— Data listing —
*** Begin section ***
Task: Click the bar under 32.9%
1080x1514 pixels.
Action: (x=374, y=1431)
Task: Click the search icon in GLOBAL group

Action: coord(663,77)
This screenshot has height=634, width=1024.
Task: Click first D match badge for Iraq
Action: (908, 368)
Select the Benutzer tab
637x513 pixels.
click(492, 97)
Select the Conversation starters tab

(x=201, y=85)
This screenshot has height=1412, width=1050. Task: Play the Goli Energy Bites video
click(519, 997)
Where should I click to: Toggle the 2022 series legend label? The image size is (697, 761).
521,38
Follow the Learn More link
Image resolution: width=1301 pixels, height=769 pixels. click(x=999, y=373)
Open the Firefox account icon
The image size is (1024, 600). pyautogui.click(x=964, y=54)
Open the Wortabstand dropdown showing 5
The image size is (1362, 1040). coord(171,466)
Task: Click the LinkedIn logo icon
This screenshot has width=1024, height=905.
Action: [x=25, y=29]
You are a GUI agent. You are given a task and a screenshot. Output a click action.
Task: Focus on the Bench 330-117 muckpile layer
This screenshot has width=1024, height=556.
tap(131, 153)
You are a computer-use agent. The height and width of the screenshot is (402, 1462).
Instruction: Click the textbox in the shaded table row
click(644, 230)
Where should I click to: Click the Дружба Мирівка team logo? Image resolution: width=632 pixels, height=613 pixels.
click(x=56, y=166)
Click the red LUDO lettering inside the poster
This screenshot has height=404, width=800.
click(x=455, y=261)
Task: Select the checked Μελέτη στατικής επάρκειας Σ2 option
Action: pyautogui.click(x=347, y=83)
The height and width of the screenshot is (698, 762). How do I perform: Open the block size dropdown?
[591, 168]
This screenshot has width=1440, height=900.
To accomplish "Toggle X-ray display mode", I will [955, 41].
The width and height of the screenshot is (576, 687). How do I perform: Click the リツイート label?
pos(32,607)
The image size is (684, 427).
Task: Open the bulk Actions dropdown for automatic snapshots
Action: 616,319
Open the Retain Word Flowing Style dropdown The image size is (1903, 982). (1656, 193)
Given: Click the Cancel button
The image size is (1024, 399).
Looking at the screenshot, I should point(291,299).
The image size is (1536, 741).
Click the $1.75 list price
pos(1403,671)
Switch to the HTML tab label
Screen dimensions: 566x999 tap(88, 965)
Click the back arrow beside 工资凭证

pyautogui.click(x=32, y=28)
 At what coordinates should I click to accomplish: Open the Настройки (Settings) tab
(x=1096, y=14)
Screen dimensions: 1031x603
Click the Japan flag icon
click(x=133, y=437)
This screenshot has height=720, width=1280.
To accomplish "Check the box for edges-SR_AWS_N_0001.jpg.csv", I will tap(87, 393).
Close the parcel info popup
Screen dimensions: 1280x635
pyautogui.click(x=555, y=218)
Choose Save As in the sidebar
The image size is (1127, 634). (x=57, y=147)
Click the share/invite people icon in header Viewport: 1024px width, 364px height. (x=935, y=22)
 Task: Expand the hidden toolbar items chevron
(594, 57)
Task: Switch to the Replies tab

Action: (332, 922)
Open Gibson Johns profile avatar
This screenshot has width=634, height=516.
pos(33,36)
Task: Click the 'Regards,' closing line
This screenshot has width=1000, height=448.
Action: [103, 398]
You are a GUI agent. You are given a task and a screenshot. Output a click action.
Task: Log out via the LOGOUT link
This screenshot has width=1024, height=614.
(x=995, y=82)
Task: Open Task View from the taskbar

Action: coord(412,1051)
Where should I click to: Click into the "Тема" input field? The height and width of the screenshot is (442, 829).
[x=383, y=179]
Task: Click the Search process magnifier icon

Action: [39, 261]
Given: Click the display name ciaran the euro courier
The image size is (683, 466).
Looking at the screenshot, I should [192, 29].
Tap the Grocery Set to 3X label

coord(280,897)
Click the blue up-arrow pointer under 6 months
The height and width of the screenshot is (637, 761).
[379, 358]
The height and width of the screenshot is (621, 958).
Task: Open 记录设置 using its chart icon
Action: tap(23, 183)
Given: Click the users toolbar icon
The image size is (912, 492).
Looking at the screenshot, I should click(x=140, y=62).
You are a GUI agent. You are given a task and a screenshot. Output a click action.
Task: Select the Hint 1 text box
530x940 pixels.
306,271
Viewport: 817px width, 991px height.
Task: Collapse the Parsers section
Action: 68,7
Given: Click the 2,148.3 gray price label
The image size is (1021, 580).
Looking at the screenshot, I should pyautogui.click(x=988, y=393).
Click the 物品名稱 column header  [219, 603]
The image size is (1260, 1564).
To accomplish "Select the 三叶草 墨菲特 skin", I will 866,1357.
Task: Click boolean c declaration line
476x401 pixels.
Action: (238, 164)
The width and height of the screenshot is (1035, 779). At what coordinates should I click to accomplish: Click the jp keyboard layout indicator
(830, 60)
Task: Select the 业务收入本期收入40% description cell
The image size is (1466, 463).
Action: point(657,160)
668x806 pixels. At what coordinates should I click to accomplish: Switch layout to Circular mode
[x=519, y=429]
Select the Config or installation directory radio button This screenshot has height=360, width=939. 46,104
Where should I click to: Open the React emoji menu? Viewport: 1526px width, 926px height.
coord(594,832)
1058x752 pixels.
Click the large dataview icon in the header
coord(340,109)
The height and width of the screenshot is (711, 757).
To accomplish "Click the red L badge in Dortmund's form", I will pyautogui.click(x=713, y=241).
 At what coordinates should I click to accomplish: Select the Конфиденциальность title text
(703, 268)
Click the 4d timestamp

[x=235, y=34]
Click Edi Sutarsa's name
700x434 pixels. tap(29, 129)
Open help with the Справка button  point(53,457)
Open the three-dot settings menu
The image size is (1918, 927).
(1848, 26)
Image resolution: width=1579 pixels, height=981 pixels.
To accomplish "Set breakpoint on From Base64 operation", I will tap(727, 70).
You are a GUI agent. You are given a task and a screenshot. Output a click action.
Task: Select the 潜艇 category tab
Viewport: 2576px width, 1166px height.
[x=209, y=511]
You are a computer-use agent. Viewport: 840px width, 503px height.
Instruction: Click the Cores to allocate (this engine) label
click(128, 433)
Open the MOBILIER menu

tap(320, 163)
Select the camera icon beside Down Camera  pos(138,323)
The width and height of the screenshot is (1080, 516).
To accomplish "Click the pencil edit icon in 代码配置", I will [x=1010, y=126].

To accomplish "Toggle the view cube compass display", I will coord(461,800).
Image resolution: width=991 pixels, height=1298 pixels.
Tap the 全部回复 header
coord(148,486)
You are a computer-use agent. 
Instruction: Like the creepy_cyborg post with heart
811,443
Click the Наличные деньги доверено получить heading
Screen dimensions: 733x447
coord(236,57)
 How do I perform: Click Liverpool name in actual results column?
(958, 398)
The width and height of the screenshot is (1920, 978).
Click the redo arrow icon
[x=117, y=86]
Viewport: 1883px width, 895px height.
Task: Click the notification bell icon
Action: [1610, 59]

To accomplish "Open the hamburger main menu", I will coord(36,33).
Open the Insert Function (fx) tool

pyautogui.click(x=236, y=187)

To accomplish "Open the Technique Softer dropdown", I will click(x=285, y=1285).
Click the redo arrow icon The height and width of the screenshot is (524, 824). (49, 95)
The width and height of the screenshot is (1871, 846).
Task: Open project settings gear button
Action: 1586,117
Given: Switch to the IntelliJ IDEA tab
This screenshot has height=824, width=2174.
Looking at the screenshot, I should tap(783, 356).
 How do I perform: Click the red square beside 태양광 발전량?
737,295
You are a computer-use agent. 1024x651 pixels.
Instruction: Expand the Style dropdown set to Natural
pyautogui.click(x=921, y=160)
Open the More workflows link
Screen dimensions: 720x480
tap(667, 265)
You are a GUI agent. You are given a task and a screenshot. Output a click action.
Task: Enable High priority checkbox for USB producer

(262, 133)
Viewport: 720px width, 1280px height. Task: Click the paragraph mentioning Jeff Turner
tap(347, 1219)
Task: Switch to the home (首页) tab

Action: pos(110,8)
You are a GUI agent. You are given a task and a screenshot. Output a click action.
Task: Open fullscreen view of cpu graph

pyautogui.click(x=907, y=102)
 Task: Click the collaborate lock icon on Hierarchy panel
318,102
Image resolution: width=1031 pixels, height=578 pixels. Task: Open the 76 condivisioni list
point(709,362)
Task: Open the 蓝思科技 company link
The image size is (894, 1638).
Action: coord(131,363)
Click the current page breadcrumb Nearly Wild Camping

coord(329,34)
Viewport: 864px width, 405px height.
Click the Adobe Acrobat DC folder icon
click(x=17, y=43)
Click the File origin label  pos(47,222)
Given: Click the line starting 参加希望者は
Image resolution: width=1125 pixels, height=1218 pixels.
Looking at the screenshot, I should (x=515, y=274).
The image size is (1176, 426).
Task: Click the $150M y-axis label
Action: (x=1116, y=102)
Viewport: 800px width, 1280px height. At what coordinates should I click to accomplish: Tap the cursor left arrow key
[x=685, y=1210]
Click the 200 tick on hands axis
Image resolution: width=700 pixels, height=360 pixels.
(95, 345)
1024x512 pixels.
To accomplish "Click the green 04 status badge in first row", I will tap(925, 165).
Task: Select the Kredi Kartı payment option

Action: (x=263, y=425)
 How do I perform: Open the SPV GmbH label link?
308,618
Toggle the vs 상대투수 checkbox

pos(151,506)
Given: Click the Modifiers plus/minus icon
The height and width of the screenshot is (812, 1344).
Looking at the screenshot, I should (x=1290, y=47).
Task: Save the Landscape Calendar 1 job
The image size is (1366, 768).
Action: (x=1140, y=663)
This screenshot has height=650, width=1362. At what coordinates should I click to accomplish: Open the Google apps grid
*** End section ***
— Task objective —
Extract from the material all lines containing the string "display".

— Output of the exercise —
To accomplish "Toggle X-ray display mode", I will [955, 41].
Given: Click the display name ciaran the euro courier
To accomplish "Toggle the view cube compass display", I will coord(461,800).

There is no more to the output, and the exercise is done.